Entries provided ::
BEGIN

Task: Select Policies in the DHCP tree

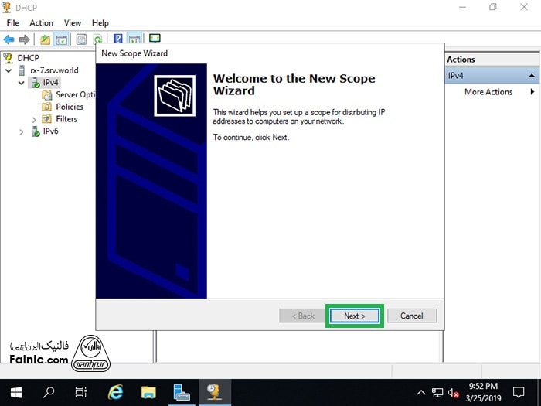Action: click(x=70, y=107)
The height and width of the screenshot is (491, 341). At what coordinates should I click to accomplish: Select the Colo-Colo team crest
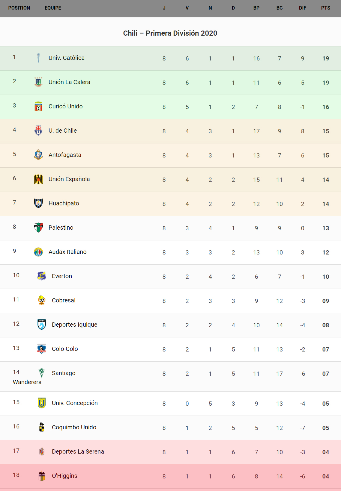pos(42,349)
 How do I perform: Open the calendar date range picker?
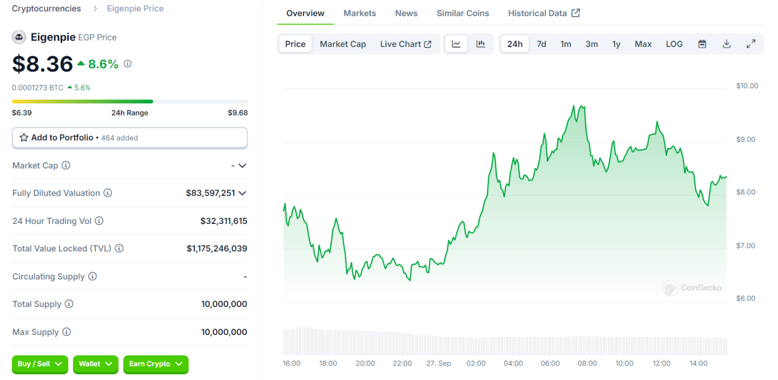(702, 44)
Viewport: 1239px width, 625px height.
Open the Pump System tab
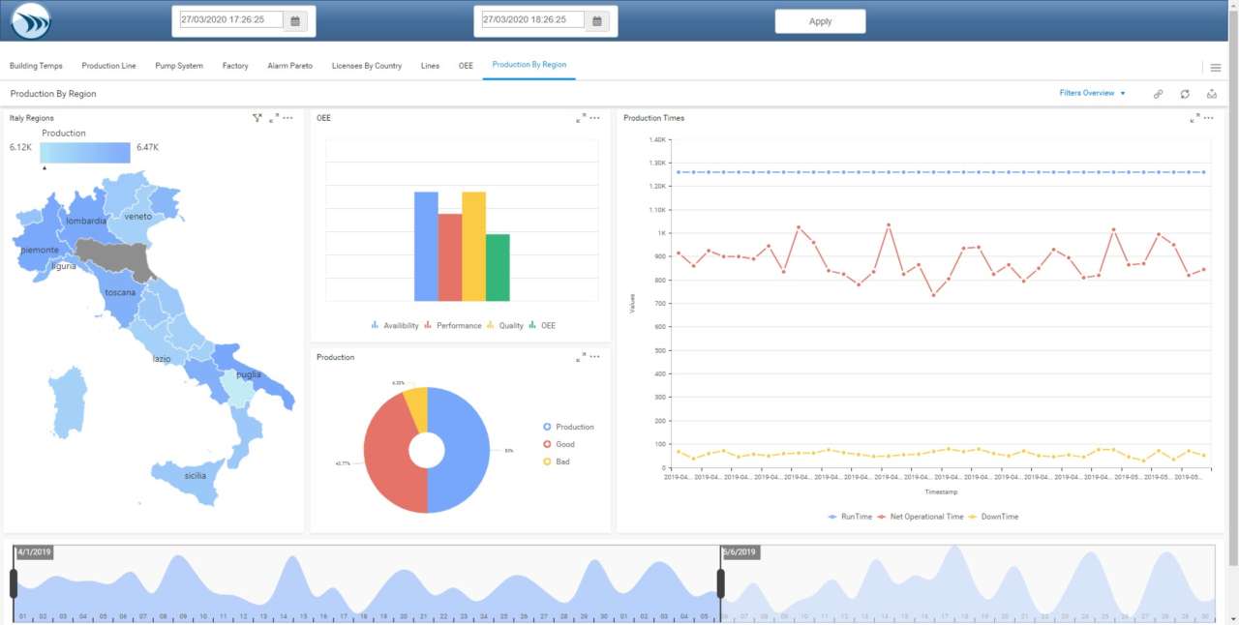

END

Problem requirements :: Starting with the line that holds "How do I perform: Open", retype each line through the last one in the listing above, exactly as written. Do not copy any pictures.

Exercise result ::
 How do I perform: Open the calendar date range picker?
(702, 44)
Viewport: 1239px width, 625px height.
Open the Pump System tab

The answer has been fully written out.